* **Text section**
● ● ●
Hardly anybody remembers that from 1981 to 1984, before the HIV hypothesis
became national dogma, recreational drugs such as nitrite and ethylchloride
inhalants, cocaine, heroin, amphetamines, phenylcyclidine, and LSD, were
proposed by epidemiologists and toxicologists as the causes of AIDS. The
reason for the early suspicion of drugs was simple. Nearly all AIDS patients
were either male homosexuals who had used these drugs as aphrodisiacs and
psychoactive agents, or were heterosexual intravenous drug users (111,
130, 132, 138, 144, 213-218). Before April 1984 many independent investigators
and even scientists from the CDC in Atlanta considered AIDS a collection
of drug diseases.
For example, between 1981 and 1982 the former CDC head James Curran
stated, "At this point our best clue to the cause of the disease was
‘poppers’" (219). Curran’s clue was gleaned from anecdotal evidence
including the first two Kaposi’s sarcoma patients seen by Dr. Alvin Friedman-Kien,
professor of dermatology at New York University. Both of these patients
were male homosexuals who "had a multiplicity of sexual partners over
an extended period of time as well as using a variety of recreational drugs
cocaine, marijuana, LSD, THC, MDA, and amyl nitrite." Friedman-Kien
regularly called CDC officials to report his experience with AIDS: "…as
patients started coming in, it turned out that all of them, 100 percent,
had been using amyl nitrite" (219). The CDC’s AIDS researcher Harold
Jaffe, now director of the HIV/AIDS division, also reported, through information
gathered anecdotally, that over 90% of the surviving AIDS patients he talked
to admitted regular nitrite use (111, 219).
Evidence continued to mount strongly supporting a correlation between
nitrite use and AIDS. This included two Lancet articles, one by
NIH researchers James Goedert, William Blattner et al. (132), another
by an English team (108), the data collected by Harry Haverkos of the CDC’s
Kaposi’s sarcoma opportunistic infection (KSOI) task force, and an abundance
of prior studies on the immunotoxic effects of nitrates and nitrites (130).
Drugs seemed to be the most plausible explanation for the restriction
of AIDS to risk groups, because drug consumption was the only dangerous
common denominator of male and female intravenous drug users and male homosexuals.
This original drug-AIDS hypothesis was euphemistically called the "lifestyle
The drug-AIDS hypothesis was just as plausible then as it is now. Drug
toxicity provides chemically plausible causes of disease. Based on their
intrinsic chemical properties drugs used by AIDS patients are either indirectly
toxic, cytotoxic, mutagenic (genotoxic), carcinogenic, or a combination
of these. And, since its appearance in 1981 AIDS coincides exactly, both
chronologically and epidemiologically, with the American and European drug
use epidemics (see 3. and 4.).
● ● ●
* **Data for review**

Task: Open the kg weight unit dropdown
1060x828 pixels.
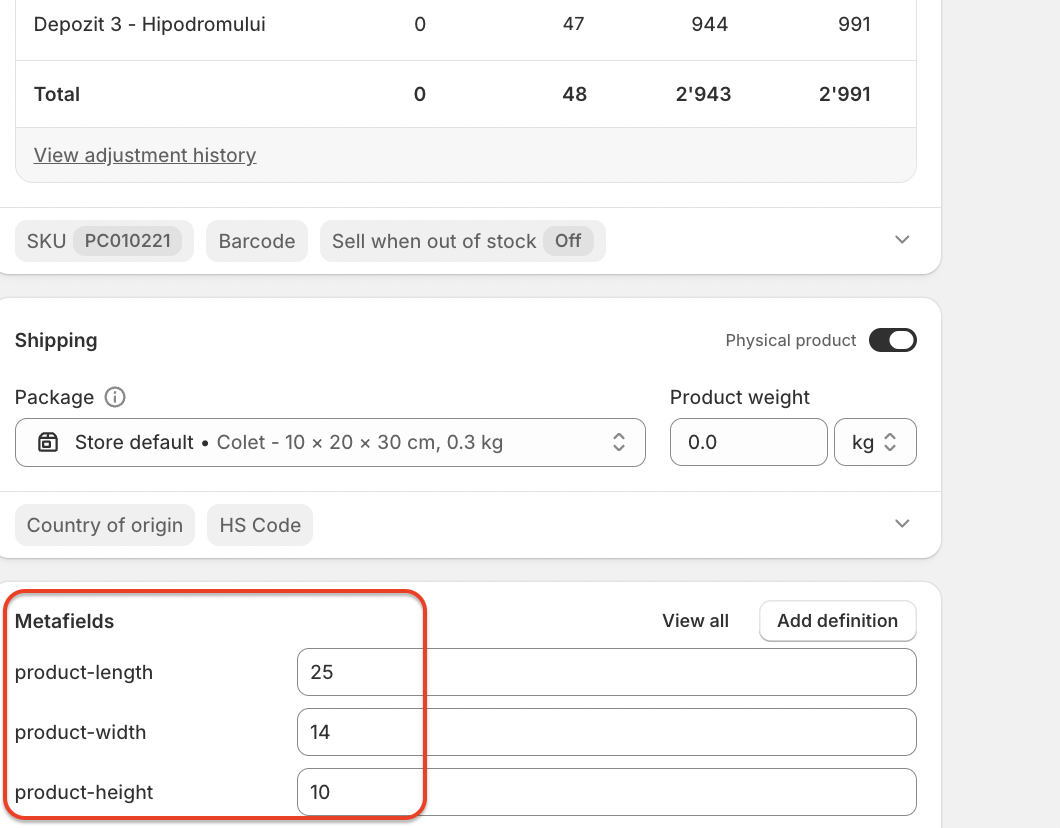Action: [875, 442]
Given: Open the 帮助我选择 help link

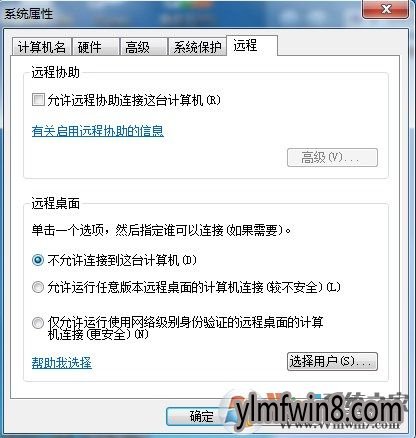Looking at the screenshot, I should pyautogui.click(x=62, y=363).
● ● ●
* **Problem**
Name every person mentioned by name in the text on the early drug-AIDS hypothesis.

* **Answer to the exercise**
James Curran, Alvin Friedman-Kien, Harold Jaffe, James Goedert, William Blattner, Harry Haverkos